[Task goal] Lines from the one holding "Screen dimensions: 1568x762" through the end of the entries, inclusive, form the whole output; reproduce them exactly and omit pictures.

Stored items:
BEGIN
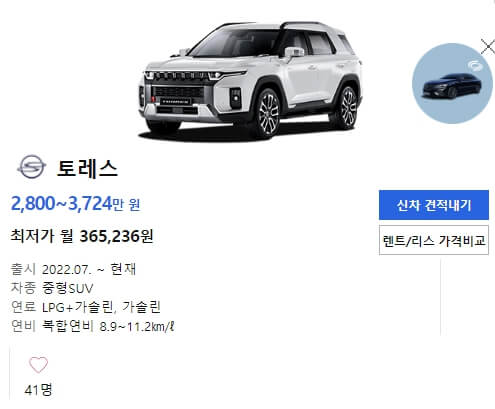Screen dimensions: 495x409
Task: Open the 토레스 model name title
Action: [87, 169]
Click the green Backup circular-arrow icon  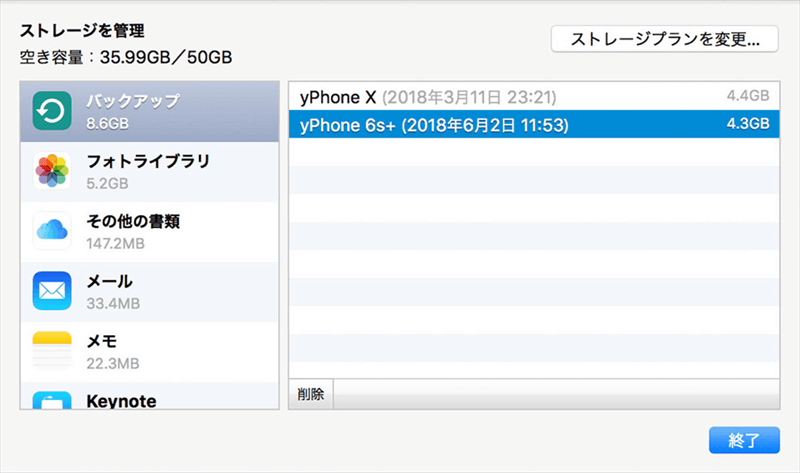point(51,111)
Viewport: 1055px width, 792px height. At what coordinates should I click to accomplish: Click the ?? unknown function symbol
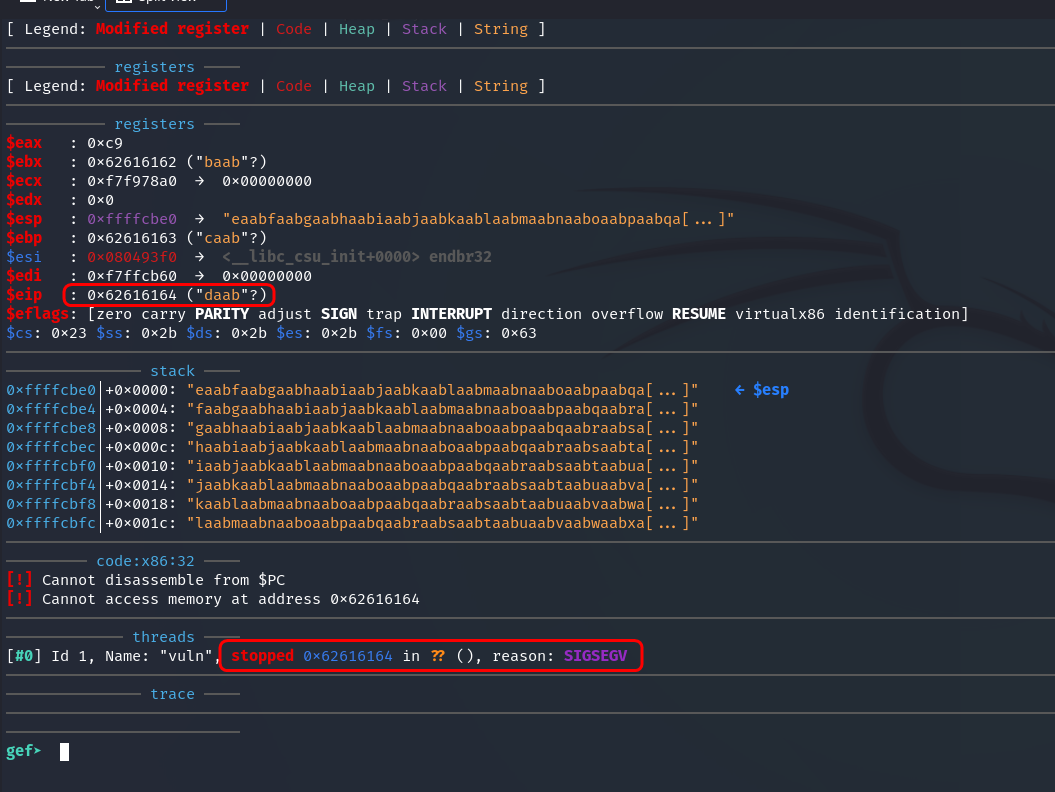(x=437, y=656)
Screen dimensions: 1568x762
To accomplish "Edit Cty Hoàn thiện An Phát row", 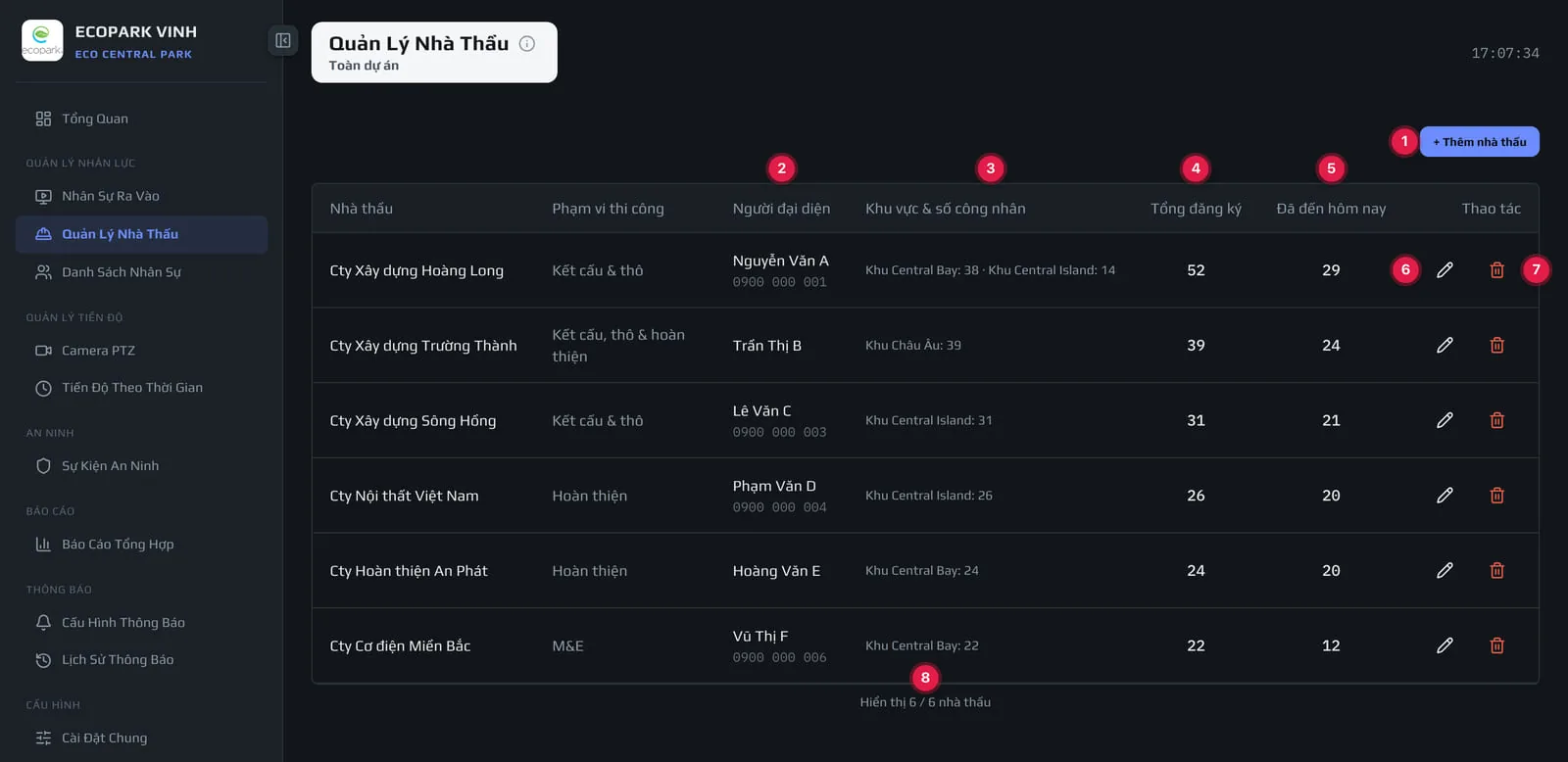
END
[Written answer]
Screen dimensions: 1568x762
To accomplish "Edit Cty Hoàn thiện An Phát row", 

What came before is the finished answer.